Yang ketiga adalah over cutting atau penebangan yang berlebihan. Penebangan yang berlebihan menyebabkan berkurangnya jumlah pohon secara cepat. Walaupun dilakukan penanaman kembali, tetap saja penebangan yang berlebihan tidak dapat ditolerir. Kita hanya membutuhkan waktu yang singkat untuk menebang semua pohon yang ada di bukit-bukit di Kebumen, namun untuk menumbuhkannya kita membutuhkan waktu yang tidak sebentar.
Perladangan berpindah serta perambahan hutan juga merupakan salah satu sebab rusaknya hutan di kabupaten Kebumen. Perladangan berpindah sudah ada sejak manusia purba mulai mengenal sistem pertanian. Masalahnya setelah mereka membuka hutan untuk ladang pertanian, mereka tidak mengolah lahan itu kembali, namun mereka membuka lahan yang baru. Sementara itu mereka juga tidak melakukan penanaman kembali. Misalnya, awalnya seorang membuka lahan seluas 2 hektar, lalu tahun berikutnya 2 hektar lagi, maka apabila hal itu dilakukan secara berkelanjutan maka bukan tidak mungkin hutan kebumen yang luasnya 39.317,2 hektar bisa habis dalam waktu yang singkat. Barangkali para pelaku perusakan hutan tidak lagi peduli dengan kelangsungan lingkungan hutan.
Akibat hutan yang rusak
Ada sebuah ungkapan yang berbunyi ”hutan adalah paru-paru dunia”, nampaknya ungkapan itu bukan hanya sebuah isapan jempol semata. Paru-paru merupakan organ pernafasan yang merupakan salah satu organ fital bagi manusia. Dari ungkapan di atas, kita dapat mengetahui bahwa hutan adalah suplier oksigen bagi dunia.
Salah satu akibat dari rusaknya hutan adalah pemanasan global atau global warming, pemanasan global adalah naiknya suhu rata-rata global. Ketika suhu meningkat, akan terjadi ketidakstabilan iklim dan perubahan iklim yang ekstrem.

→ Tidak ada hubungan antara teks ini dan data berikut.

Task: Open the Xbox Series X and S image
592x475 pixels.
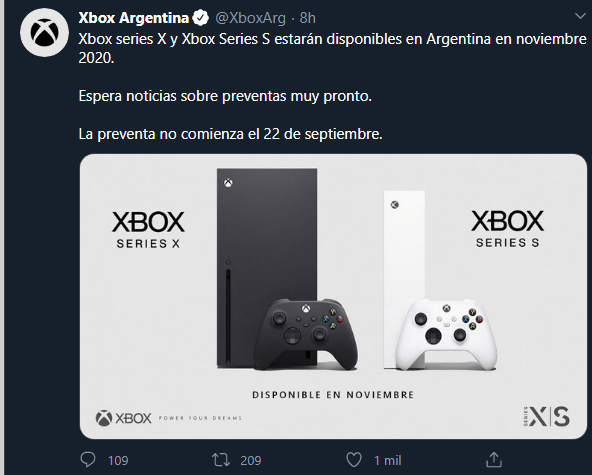Action: pos(333,296)
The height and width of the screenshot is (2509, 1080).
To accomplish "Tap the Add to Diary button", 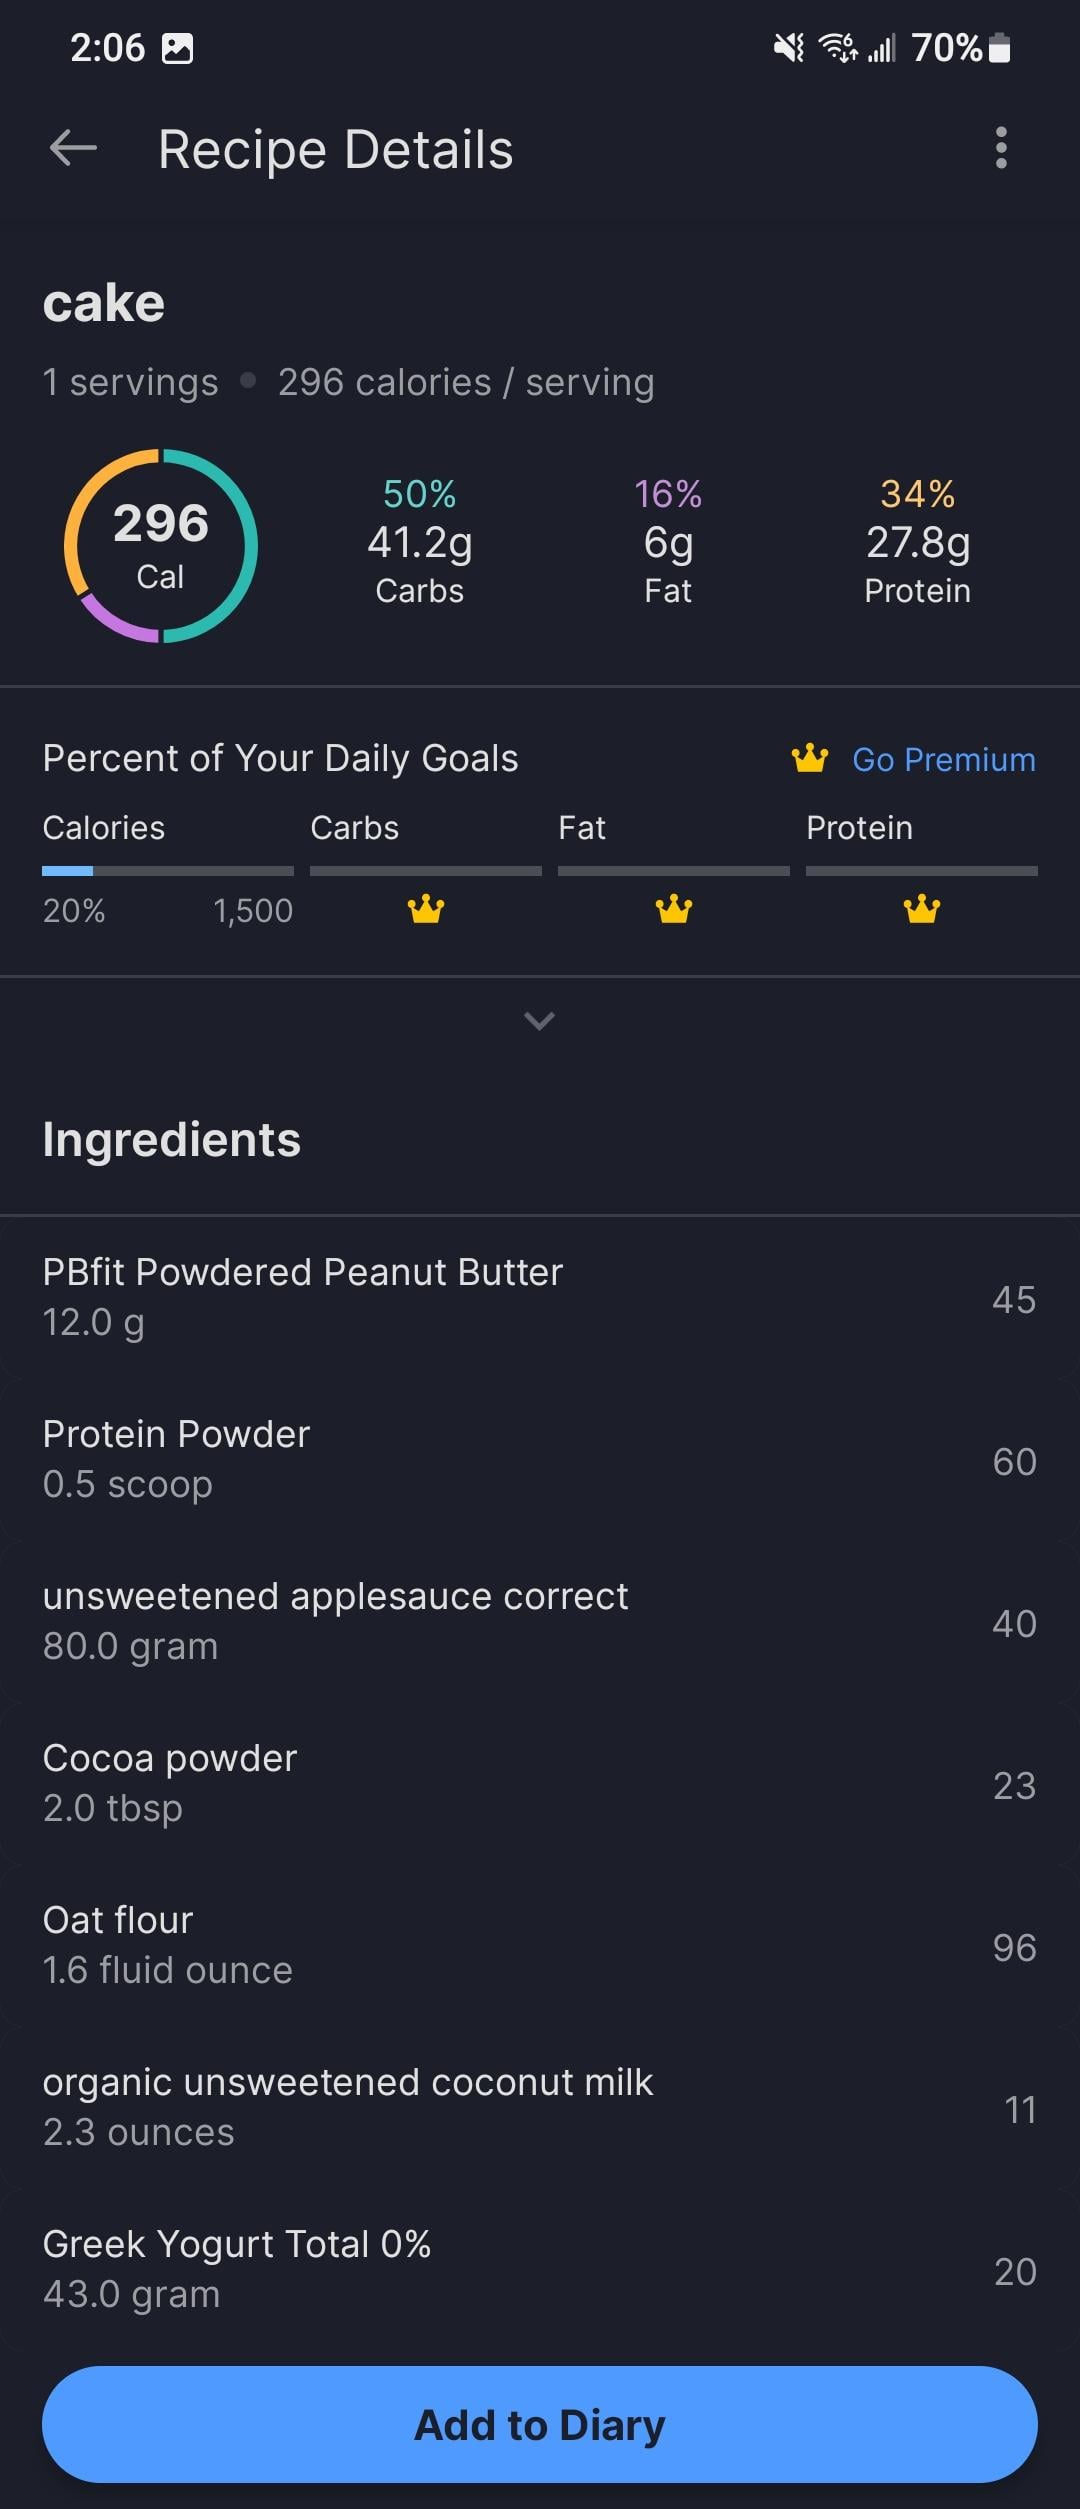I will pyautogui.click(x=540, y=2424).
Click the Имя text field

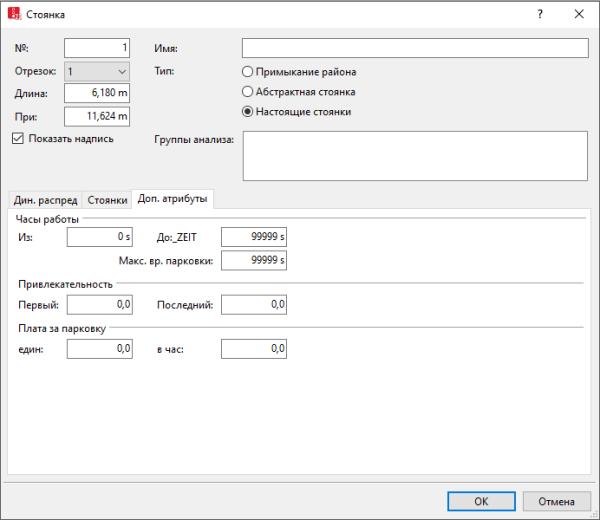point(414,48)
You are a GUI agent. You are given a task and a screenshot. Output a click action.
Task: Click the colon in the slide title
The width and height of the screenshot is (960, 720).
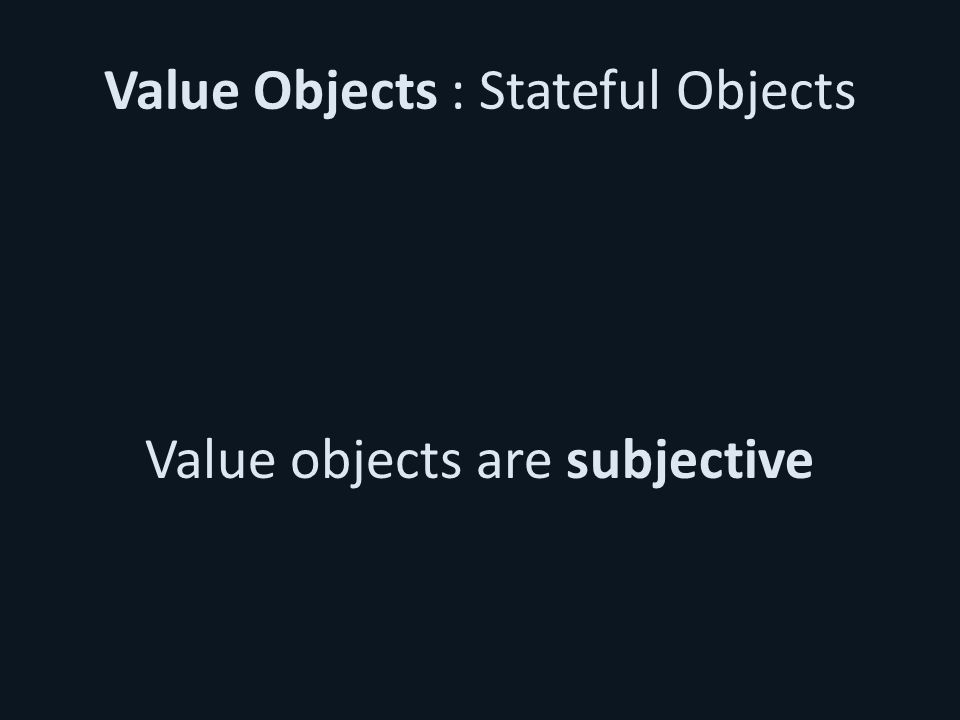click(x=458, y=98)
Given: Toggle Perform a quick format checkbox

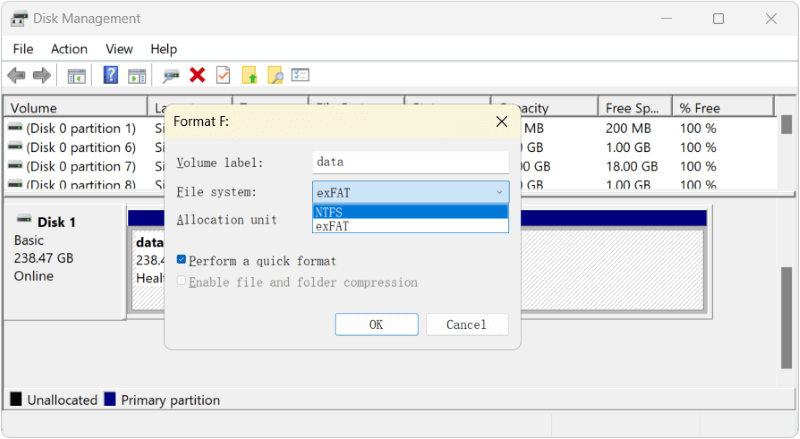Looking at the screenshot, I should pyautogui.click(x=182, y=261).
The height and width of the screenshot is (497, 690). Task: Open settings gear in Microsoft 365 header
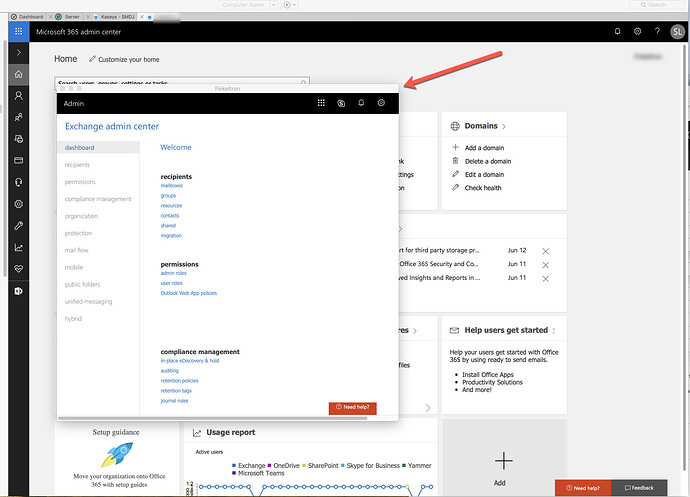638,32
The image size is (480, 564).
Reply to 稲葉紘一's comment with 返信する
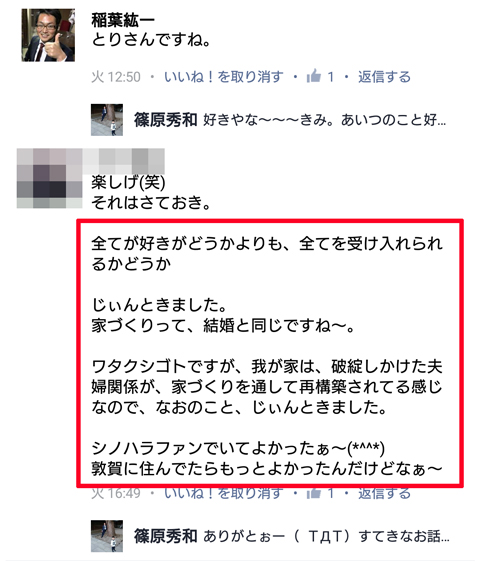coord(384,77)
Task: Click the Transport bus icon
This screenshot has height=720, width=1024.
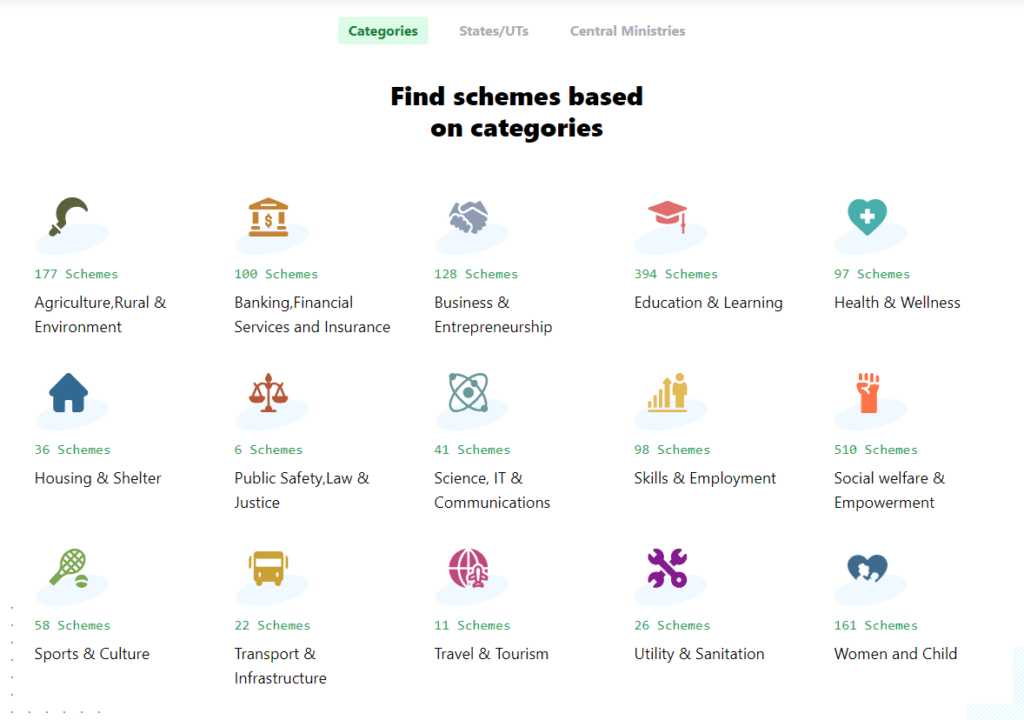Action: pos(267,568)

Akibat dari perusakan hutan tidak hanya perubahan iklim global tetapi juga dapat berakibat tanah longsor, banjir, dan erosi. Disebutkan di atas bahwa salah satu fungsi hutan adalah sebagai penyimpan air dan pencegah erosi. Apabila tidak ada lagi akar-akar tanaman yang berfungsi sebagai penahan air, maka air hujan yang jatuh ke bumi akan mendatngkan berbagai bencana. Data-data dari berbagai situs di internet melaporkan bahwa hampir setiap tahun, paling tidak sejak tahun 2000. Contohnya di sekitar sungai Kemit, Lukulo, Kedungbener, daerah kecamatan Karanganyar, Adimulyo, Puring, dan juga daerah lain yang memang rawan banjir. Daerah genangan banjir di Kebumen makin meluas. Tanggul Kali Kemit di Desa Tegalsari Adimulyo kembali jebol selebar 100 meter. Beberapa rumah warga hanyut dan rusak. Ratusan rumah di kanan kiri tanggul juga kritis. Warga harus siaga menghadapi banjir susulan karena tanggul beberapa sungai yang dinormalisasi belum sempurna. Tanah urug juga mudah longsor bila air deras datang. Jalan-jalan di Kecamatan Adimulyo banyak yang tertutup air. Paling parah di Desa Tegalsari yang dikurung banjir dari Kali Kemit, Kali Kethek, Kali Abang dan Kali Karanganyar. Kedalaman air di sawah mencapai 175 cm, di jalan 90 cm. Ratusan rumah penduduk juga tergenang. Ironisnya, meskipun ilmu pengetahuan dan teknologi kian maju,namun hal ini terus berlanjut.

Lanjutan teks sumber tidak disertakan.